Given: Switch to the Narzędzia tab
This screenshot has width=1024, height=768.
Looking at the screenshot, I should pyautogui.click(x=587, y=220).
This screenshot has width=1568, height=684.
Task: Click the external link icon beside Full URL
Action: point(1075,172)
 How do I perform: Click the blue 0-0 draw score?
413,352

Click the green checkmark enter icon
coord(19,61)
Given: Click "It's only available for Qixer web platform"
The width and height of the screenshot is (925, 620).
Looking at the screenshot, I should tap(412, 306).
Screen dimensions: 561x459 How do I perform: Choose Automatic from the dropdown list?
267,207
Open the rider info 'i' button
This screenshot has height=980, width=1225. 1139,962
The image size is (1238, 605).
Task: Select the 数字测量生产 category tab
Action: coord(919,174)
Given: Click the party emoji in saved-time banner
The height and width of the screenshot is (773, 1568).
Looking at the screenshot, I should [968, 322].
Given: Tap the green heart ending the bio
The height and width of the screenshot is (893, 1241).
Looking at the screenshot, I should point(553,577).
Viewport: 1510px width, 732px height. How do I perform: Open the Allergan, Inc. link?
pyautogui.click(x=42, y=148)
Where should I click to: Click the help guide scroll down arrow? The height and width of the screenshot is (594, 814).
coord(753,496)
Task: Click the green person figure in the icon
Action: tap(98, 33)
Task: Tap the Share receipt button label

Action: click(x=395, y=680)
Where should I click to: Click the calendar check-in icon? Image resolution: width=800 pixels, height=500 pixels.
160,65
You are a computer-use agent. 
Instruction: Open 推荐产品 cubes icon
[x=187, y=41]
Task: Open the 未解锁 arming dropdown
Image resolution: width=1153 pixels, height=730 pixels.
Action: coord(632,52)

★ ★ ★ ★

§ What to do
In the entries above, find the line holding "Click the green checkmark enter icon" and the line holding "Given: Click the"; print both of them and every line between, exactly, and nothing else.

§ Result
Click the green checkmark enter icon
coord(19,61)
Given: Click "It's only available for Qixer web platform"
The width and height of the screenshot is (925, 620).
Looking at the screenshot, I should tap(412, 306).
Screen dimensions: 561x459 How do I perform: Choose Automatic from the dropdown list?
267,207
Open the rider info 'i' button
This screenshot has height=980, width=1225. 1139,962
The image size is (1238, 605).
Task: Select the 数字测量生产 category tab
Action: coord(919,174)
Given: Click the party emoji in saved-time banner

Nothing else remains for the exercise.